Extreme Projects Require Extreme Customers

The cycle of UserStory, CommitmentSchedule, IterationPlan, EngineeringTask is a key part of ExtremeProgramming. This cycle builds a common understanding of what has to be done, and how long things will take. From this understanding comes a proactive response to newly perceived needs, to the inevitable mistakes that slow things down.

The stories are tangible and each has its own value and cost. You can arrange them as the situation permits ... and decide what not to do when you'd like to deliver earlier with less than everything, rather than wait.
It does sound like you're working with some very well trained customers? here. Writing stories, deciding what is important and what isn't, deciding which iterations they would like to see which features, is not the normal customer modus operandi in my business (financial software product developed by an independent software house) in my part of the world (London, UK). It really does sound to me that the customer is practicing (or being trained to practice) some of the underlying ethics of YAGNI/XP. --PaulDyson

Yes, ExtremeProjectsRequireExtremeCustomers. On C3 we had the luxury of a failed project up against the wall, so when KentBeck said "Do it this way", they did it that way. We did have to go through a lot of learning about how to write stories and how to plan and implement using them, but we had the basic buy-in.
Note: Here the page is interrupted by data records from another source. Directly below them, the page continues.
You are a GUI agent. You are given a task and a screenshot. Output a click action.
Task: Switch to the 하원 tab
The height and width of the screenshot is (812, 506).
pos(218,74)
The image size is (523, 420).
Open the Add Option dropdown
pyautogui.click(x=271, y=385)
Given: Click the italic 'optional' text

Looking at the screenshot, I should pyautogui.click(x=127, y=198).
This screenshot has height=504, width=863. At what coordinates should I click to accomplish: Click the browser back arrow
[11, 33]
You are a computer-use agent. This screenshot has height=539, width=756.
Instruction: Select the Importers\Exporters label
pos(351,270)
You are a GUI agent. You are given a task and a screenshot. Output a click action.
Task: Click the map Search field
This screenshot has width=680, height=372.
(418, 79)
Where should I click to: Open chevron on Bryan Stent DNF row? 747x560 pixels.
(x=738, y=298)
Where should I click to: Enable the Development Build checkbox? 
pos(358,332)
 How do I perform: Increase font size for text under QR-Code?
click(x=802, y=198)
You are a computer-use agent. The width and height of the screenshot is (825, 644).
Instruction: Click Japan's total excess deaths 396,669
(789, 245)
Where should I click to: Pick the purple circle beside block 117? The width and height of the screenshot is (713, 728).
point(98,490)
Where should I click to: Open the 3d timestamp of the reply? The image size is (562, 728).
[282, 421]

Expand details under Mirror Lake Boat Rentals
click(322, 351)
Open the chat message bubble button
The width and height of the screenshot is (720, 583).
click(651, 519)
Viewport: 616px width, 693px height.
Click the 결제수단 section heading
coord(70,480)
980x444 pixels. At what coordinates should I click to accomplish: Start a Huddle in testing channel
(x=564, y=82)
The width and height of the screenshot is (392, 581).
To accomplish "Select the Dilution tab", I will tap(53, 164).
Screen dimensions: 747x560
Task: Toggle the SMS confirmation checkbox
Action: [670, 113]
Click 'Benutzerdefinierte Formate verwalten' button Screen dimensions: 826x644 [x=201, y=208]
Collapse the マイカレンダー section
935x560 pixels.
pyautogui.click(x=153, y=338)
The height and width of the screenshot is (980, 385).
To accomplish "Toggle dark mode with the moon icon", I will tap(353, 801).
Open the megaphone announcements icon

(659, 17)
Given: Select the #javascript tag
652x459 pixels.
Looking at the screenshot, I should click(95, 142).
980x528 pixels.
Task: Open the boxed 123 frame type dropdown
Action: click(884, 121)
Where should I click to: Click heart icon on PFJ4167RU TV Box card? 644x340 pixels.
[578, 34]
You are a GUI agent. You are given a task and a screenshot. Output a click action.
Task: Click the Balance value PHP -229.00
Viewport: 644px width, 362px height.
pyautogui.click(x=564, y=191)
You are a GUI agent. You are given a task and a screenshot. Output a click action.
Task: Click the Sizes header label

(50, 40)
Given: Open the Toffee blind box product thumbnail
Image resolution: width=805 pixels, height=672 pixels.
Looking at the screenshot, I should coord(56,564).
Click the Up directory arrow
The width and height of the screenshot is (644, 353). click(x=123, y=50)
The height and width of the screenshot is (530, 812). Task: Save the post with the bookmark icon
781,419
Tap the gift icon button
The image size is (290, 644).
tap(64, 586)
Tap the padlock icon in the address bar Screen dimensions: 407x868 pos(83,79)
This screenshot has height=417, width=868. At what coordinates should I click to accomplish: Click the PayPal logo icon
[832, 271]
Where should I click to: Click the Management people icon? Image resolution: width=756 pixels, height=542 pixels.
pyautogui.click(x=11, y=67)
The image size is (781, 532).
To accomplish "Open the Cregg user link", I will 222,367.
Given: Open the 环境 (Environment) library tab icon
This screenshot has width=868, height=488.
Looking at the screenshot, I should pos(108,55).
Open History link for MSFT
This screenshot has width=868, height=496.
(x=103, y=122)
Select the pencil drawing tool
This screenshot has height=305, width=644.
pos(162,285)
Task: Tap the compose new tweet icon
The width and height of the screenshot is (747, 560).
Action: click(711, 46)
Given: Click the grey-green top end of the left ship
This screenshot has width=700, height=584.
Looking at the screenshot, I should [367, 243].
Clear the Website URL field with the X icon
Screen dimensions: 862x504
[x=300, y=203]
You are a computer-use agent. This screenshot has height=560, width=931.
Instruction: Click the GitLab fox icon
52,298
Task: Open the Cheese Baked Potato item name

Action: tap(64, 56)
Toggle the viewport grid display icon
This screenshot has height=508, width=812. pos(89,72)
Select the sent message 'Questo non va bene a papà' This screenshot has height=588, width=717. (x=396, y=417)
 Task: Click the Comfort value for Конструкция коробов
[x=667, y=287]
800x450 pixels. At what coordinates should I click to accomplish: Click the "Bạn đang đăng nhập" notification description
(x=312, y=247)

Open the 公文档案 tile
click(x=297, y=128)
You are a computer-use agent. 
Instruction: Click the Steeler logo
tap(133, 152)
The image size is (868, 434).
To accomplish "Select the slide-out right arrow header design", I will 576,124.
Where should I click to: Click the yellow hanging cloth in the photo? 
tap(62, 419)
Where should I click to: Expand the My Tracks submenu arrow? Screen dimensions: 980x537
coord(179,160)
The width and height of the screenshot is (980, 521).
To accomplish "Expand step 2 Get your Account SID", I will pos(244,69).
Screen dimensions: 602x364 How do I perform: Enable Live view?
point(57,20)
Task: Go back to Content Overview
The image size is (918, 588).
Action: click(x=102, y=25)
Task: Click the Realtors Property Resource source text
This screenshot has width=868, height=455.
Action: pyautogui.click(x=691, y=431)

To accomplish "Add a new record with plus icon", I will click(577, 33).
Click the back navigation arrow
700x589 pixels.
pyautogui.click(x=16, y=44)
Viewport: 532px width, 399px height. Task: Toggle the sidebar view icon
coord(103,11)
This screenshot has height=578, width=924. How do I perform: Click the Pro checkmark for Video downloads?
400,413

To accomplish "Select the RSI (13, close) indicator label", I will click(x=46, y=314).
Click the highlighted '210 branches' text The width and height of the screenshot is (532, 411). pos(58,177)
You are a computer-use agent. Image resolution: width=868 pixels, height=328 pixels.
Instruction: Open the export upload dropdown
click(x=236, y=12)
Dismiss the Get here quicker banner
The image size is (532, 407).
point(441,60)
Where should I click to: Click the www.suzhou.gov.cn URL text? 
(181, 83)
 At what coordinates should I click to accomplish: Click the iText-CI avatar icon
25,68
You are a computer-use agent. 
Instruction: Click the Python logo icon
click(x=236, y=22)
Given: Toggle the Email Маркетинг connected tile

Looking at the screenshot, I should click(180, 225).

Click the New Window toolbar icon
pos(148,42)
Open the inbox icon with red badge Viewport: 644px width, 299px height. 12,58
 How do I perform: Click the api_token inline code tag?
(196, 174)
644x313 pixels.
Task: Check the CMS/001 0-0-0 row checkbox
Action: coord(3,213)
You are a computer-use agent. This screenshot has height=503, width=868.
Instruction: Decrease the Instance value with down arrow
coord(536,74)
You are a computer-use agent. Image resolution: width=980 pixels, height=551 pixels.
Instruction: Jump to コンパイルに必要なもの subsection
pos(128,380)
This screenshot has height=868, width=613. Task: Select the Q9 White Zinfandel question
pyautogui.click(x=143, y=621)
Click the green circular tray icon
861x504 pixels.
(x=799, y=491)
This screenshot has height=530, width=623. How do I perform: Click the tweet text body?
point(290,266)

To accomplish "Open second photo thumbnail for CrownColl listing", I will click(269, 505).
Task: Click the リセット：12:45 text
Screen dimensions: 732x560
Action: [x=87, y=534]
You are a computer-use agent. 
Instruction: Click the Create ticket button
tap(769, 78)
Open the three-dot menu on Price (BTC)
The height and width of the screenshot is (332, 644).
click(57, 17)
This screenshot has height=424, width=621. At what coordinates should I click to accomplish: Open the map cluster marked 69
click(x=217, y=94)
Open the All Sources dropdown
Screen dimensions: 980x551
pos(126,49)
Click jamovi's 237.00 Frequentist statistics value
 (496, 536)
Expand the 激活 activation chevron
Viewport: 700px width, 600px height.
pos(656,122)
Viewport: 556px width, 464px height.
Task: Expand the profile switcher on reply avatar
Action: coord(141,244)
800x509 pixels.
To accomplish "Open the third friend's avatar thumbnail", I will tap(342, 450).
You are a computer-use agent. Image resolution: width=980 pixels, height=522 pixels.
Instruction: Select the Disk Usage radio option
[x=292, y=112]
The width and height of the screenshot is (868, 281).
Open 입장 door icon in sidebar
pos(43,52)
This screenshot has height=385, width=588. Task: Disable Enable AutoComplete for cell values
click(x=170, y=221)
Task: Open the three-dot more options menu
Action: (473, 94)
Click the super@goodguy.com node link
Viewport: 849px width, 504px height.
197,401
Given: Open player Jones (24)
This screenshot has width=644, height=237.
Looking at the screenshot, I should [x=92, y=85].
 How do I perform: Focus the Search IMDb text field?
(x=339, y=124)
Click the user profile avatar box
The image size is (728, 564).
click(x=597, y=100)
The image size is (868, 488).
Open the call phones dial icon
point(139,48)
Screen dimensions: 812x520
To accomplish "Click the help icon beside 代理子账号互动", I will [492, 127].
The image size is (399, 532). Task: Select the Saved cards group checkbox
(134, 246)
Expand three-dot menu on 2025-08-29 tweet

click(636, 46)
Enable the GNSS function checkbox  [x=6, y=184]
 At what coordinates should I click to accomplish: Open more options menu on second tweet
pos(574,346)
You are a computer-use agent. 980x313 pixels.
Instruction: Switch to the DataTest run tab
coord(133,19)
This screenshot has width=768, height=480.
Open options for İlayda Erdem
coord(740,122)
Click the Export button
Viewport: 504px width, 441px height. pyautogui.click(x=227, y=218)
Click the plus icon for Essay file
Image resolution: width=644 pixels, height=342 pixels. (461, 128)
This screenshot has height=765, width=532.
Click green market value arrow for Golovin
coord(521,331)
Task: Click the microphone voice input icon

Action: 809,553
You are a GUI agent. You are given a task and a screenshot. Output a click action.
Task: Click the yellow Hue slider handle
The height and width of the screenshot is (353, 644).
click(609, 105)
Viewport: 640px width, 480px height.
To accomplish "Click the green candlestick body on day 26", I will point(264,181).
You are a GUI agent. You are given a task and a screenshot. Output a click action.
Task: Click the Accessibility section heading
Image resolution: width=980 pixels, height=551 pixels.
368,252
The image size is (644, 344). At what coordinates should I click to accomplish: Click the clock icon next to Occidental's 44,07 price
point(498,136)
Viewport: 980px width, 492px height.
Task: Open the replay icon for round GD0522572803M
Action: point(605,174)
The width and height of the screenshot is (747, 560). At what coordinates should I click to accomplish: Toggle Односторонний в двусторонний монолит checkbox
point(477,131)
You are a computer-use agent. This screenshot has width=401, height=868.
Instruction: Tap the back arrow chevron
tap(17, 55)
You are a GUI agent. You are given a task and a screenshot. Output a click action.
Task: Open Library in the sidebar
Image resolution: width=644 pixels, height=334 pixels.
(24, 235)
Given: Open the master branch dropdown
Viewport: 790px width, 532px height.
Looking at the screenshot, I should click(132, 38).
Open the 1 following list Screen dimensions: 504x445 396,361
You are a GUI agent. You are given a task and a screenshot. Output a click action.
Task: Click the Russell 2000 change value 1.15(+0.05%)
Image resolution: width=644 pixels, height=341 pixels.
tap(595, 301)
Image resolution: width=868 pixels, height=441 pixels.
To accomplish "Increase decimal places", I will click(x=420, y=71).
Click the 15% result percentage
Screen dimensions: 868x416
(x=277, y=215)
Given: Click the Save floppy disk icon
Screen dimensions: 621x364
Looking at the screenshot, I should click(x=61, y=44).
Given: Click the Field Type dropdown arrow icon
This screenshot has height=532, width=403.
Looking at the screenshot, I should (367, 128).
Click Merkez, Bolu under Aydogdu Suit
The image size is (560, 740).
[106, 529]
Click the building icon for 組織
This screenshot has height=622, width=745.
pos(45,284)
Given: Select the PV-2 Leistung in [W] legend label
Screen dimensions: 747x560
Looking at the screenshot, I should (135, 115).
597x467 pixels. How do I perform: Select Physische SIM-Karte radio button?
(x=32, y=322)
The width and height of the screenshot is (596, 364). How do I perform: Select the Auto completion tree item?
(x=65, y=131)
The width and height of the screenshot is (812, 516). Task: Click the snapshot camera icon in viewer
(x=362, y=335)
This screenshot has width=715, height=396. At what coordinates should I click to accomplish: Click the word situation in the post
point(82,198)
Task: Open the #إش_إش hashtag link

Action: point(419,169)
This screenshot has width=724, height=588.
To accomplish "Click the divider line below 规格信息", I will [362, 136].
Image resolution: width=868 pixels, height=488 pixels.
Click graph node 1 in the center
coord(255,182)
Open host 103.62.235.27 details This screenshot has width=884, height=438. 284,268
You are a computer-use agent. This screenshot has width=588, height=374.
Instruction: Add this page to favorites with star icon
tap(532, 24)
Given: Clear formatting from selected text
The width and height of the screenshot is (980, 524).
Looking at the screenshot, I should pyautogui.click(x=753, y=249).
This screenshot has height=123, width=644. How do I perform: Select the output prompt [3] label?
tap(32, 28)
I would say (Kent is a bit more open) that if you aren't doing the story cycle with writing them, CommitmentSchedule-ing them, IterationPlan-ning them, tracking them, you aren't doing XP. You might be following the coding rules, but that's not enough, IMO, to give you a good enough chance of success to get the ExtremeProgrammingTattoo.

OTOH, I made a short call at another client, where my job (I think) was to be bad cop to Ward's good cop. The primary customer seemed to feel that my story of customer involvement and such was threatening, and he took over the second day of my training. However, I've recently heard that the customers are now working actively with the developers, and that it is helping. Part of the process is empowering the customers to be there, and helping the developers understand that they really need someone else to decide what to do.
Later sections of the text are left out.